## Assignment:
Starting from the first line, transcribe the whole listing exactly.
↓
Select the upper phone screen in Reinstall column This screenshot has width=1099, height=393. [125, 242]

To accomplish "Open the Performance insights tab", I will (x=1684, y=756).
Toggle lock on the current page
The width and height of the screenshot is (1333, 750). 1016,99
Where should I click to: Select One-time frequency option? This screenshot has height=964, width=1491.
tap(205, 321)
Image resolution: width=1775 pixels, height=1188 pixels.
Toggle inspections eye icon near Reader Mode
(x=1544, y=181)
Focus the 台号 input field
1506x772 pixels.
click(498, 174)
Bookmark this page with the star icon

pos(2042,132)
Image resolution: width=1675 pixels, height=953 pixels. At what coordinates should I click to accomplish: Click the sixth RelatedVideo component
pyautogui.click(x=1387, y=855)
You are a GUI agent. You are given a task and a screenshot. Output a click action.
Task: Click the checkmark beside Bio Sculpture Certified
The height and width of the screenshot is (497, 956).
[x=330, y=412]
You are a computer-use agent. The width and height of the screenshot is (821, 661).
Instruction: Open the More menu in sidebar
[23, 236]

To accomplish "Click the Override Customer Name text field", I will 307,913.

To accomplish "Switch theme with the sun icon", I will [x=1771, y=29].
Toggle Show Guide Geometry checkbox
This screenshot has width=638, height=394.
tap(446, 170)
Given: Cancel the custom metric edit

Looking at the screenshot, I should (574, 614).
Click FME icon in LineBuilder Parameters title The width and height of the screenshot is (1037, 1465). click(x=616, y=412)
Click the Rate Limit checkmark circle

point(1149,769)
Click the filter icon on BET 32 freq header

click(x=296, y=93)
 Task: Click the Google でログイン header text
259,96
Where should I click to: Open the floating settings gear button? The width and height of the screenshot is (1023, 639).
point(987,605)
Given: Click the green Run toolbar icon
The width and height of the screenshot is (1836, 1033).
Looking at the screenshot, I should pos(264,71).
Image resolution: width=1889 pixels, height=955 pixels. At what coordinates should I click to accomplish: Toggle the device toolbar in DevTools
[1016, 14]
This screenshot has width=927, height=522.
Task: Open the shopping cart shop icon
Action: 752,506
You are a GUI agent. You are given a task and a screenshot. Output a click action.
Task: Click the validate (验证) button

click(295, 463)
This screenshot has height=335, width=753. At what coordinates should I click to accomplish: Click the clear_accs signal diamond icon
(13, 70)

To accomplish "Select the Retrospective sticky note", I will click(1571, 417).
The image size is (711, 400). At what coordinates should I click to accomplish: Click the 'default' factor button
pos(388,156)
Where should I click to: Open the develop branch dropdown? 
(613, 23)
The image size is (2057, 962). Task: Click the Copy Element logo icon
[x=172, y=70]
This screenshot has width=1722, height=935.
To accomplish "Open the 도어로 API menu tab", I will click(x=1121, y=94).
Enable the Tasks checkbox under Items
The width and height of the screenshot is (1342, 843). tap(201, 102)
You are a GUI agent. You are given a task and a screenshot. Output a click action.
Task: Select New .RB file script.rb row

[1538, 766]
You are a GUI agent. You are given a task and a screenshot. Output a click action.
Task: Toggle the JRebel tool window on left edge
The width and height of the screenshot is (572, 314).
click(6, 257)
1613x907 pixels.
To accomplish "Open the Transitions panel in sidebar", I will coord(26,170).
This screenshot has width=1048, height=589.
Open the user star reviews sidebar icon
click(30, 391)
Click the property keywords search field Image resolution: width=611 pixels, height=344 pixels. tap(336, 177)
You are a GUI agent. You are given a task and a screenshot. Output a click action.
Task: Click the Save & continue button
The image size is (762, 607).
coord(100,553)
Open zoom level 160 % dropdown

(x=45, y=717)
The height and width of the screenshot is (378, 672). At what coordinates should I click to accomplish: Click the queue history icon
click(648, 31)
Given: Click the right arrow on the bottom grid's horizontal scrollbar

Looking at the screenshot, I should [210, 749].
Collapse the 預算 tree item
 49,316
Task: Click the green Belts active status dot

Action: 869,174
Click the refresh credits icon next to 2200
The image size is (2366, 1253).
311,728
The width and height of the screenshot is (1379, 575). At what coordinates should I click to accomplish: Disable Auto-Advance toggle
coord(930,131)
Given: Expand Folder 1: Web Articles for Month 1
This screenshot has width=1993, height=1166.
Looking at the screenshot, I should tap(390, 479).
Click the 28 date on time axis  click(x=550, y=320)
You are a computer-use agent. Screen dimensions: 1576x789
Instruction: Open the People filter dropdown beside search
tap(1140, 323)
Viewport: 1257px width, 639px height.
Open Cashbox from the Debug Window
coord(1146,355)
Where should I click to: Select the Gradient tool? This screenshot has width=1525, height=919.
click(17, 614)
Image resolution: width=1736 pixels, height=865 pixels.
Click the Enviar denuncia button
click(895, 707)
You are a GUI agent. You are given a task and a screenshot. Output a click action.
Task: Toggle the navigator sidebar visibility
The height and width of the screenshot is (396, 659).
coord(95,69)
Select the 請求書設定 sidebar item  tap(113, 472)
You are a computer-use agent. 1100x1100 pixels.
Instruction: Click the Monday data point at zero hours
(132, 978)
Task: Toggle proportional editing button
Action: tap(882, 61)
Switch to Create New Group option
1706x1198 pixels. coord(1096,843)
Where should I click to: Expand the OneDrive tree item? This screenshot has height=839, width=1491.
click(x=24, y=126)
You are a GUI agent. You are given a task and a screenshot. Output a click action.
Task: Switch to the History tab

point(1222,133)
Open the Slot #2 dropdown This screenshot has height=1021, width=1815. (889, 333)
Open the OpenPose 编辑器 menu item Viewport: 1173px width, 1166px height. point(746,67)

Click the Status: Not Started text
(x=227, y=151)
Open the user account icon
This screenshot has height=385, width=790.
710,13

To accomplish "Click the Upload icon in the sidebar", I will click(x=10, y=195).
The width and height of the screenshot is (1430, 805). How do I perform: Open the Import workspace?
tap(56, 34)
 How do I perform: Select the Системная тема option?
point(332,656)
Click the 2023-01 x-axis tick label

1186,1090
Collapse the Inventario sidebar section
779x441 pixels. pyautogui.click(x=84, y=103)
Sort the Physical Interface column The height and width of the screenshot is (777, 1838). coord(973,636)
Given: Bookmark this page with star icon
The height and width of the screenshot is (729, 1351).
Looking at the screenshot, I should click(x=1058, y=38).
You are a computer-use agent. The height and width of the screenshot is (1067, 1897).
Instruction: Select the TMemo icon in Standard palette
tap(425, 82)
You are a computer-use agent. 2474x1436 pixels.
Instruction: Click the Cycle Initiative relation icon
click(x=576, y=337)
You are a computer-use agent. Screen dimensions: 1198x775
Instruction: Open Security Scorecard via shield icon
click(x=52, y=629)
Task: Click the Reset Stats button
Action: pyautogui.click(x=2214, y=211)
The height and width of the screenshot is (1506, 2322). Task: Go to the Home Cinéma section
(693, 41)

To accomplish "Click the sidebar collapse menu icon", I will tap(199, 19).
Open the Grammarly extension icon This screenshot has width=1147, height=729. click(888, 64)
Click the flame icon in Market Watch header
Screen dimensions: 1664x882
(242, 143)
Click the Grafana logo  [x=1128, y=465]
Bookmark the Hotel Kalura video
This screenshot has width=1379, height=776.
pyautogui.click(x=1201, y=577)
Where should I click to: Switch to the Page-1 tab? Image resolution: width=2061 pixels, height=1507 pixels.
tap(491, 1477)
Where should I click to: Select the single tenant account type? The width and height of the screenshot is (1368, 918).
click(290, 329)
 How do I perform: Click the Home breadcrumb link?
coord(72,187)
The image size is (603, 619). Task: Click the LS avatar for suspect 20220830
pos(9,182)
↑
## Output of the task:
Select the upper phone screen in Reinstall column This screenshot has width=1099, height=393. [125, 242]

To accomplish "Open the Performance insights tab", I will (x=1684, y=756).
Toggle lock on the current page
The width and height of the screenshot is (1333, 750). 1016,99
Where should I click to: Select One-time frequency option? This screenshot has height=964, width=1491.
tap(205, 321)
Image resolution: width=1775 pixels, height=1188 pixels.
Toggle inspections eye icon near Reader Mode
(x=1544, y=181)
Focus the 台号 input field
1506x772 pixels.
click(498, 174)
Bookmark this page with the star icon

pos(2042,132)
Image resolution: width=1675 pixels, height=953 pixels. At what coordinates should I click to accomplish: Click the sixth RelatedVideo component
pyautogui.click(x=1387, y=855)
You are a GUI agent. You are given a task and a screenshot. Output a click action.
Task: Click the checkmark beside Bio Sculpture Certified
The height and width of the screenshot is (497, 956).
[x=330, y=412]
You are a computer-use agent. The width and height of the screenshot is (821, 661).
Instruction: Open the More menu in sidebar
[23, 236]

To accomplish "Click the Override Customer Name text field", I will 307,913.

To accomplish "Switch theme with the sun icon", I will [x=1771, y=29].
Toggle Show Guide Geometry checkbox
This screenshot has width=638, height=394.
tap(446, 170)
Given: Cancel the custom metric edit

Looking at the screenshot, I should (574, 614).
Click FME icon in LineBuilder Parameters title The width and height of the screenshot is (1037, 1465). click(x=616, y=412)
Click the Rate Limit checkmark circle

point(1149,769)
Click the filter icon on BET 32 freq header

click(x=296, y=93)
 Task: Click the Google でログイン header text
259,96
Where should I click to: Open the floating settings gear button? The width and height of the screenshot is (1023, 639).
point(987,605)
Given: Click the green Run toolbar icon
The width and height of the screenshot is (1836, 1033).
Looking at the screenshot, I should pos(264,71).
Image resolution: width=1889 pixels, height=955 pixels. At what coordinates should I click to accomplish: Toggle the device toolbar in DevTools
[1016, 14]
This screenshot has width=927, height=522.
Task: Open the shopping cart shop icon
Action: 752,506
You are a GUI agent. You are given a task and a screenshot. Output a click action.
Task: Click the validate (验证) button

click(295, 463)
This screenshot has height=335, width=753. At what coordinates should I click to accomplish: Click the clear_accs signal diamond icon
(13, 70)

To accomplish "Select the Retrospective sticky note", I will click(1571, 417).
The image size is (711, 400). At what coordinates should I click to accomplish: Click the 'default' factor button
pos(388,156)
Where should I click to: Open the develop branch dropdown? 
(613, 23)
The image size is (2057, 962). Task: Click the Copy Element logo icon
[x=172, y=70]
This screenshot has width=1722, height=935.
To accomplish "Open the 도어로 API menu tab", I will click(x=1121, y=94).
Enable the Tasks checkbox under Items
The width and height of the screenshot is (1342, 843). tap(201, 102)
You are a GUI agent. You are given a task and a screenshot. Output a click action.
Task: Select New .RB file script.rb row

[1538, 766]
You are a GUI agent. You are given a task and a screenshot. Output a click action.
Task: Toggle the JRebel tool window on left edge
The width and height of the screenshot is (572, 314).
click(6, 257)
1613x907 pixels.
To accomplish "Open the Transitions panel in sidebar", I will coord(26,170).
This screenshot has width=1048, height=589.
Open the user star reviews sidebar icon
click(30, 391)
Click the property keywords search field Image resolution: width=611 pixels, height=344 pixels. tap(336, 177)
You are a GUI agent. You are given a task and a screenshot. Output a click action.
Task: Click the Save & continue button
The image size is (762, 607).
coord(100,553)
Open zoom level 160 % dropdown

(x=45, y=717)
The height and width of the screenshot is (378, 672). At what coordinates should I click to accomplish: Click the queue history icon
click(648, 31)
Given: Click the right arrow on the bottom grid's horizontal scrollbar

Looking at the screenshot, I should [210, 749].
Collapse the 預算 tree item
 49,316
Task: Click the green Belts active status dot

Action: 869,174
Click the refresh credits icon next to 2200
The image size is (2366, 1253).
311,728
The width and height of the screenshot is (1379, 575). At what coordinates should I click to accomplish: Disable Auto-Advance toggle
coord(930,131)
Given: Expand Folder 1: Web Articles for Month 1
This screenshot has width=1993, height=1166.
Looking at the screenshot, I should tap(390, 479).
Click the 28 date on time axis  click(x=550, y=320)
You are a computer-use agent. Screen dimensions: 1576x789
Instruction: Open the People filter dropdown beside search
tap(1140, 323)
Viewport: 1257px width, 639px height.
Open Cashbox from the Debug Window
coord(1146,355)
Where should I click to: Select the Gradient tool? This screenshot has width=1525, height=919.
click(17, 614)
Image resolution: width=1736 pixels, height=865 pixels.
Click the Enviar denuncia button
click(895, 707)
You are a GUI agent. You are given a task and a screenshot. Output a click action.
Task: Toggle the navigator sidebar visibility
The height and width of the screenshot is (396, 659).
coord(95,69)
Select the 請求書設定 sidebar item  tap(113, 472)
You are a computer-use agent. 1100x1100 pixels.
Instruction: Click the Monday data point at zero hours
(132, 978)
Task: Toggle proportional editing button
Action: tap(882, 61)
Switch to Create New Group option
1706x1198 pixels. coord(1096,843)
Where should I click to: Expand the OneDrive tree item? This screenshot has height=839, width=1491.
click(x=24, y=126)
You are a GUI agent. You are given a task and a screenshot. Output a click action.
Task: Switch to the History tab

point(1222,133)
Open the Slot #2 dropdown This screenshot has height=1021, width=1815. (889, 333)
Open the OpenPose 编辑器 menu item Viewport: 1173px width, 1166px height. point(746,67)

Click the Status: Not Started text
(x=227, y=151)
Open the user account icon
This screenshot has height=385, width=790.
710,13

To accomplish "Click the Upload icon in the sidebar", I will click(x=10, y=195).
The width and height of the screenshot is (1430, 805). How do I perform: Open the Import workspace?
tap(56, 34)
 How do I perform: Select the Системная тема option?
point(332,656)
Click the 2023-01 x-axis tick label

1186,1090
Collapse the Inventario sidebar section
779x441 pixels. pyautogui.click(x=84, y=103)
Sort the Physical Interface column The height and width of the screenshot is (777, 1838). coord(973,636)
Given: Bookmark this page with star icon
The height and width of the screenshot is (729, 1351).
Looking at the screenshot, I should click(x=1058, y=38).
You are a computer-use agent. The height and width of the screenshot is (1067, 1897).
Instruction: Select the TMemo icon in Standard palette
tap(425, 82)
You are a computer-use agent. 2474x1436 pixels.
Instruction: Click the Cycle Initiative relation icon
click(x=576, y=337)
You are a computer-use agent. Screen dimensions: 1198x775
Instruction: Open Security Scorecard via shield icon
click(x=52, y=629)
Task: Click the Reset Stats button
Action: pyautogui.click(x=2214, y=211)
The height and width of the screenshot is (1506, 2322). Task: Go to the Home Cinéma section
(693, 41)

To accomplish "Click the sidebar collapse menu icon", I will tap(199, 19).
Open the Grammarly extension icon This screenshot has width=1147, height=729. click(888, 64)
Click the flame icon in Market Watch header
Screen dimensions: 1664x882
(242, 143)
Click the Grafana logo  [x=1128, y=465]
Bookmark the Hotel Kalura video
This screenshot has width=1379, height=776.
pyautogui.click(x=1201, y=577)
Where should I click to: Switch to the Page-1 tab? Image resolution: width=2061 pixels, height=1507 pixels.
tap(491, 1477)
Where should I click to: Select the single tenant account type? The width and height of the screenshot is (1368, 918).
click(290, 329)
 How do I perform: Click the Home breadcrumb link?
coord(72,187)
The image size is (603, 619). Task: Click the LS avatar for suspect 20220830
pos(9,182)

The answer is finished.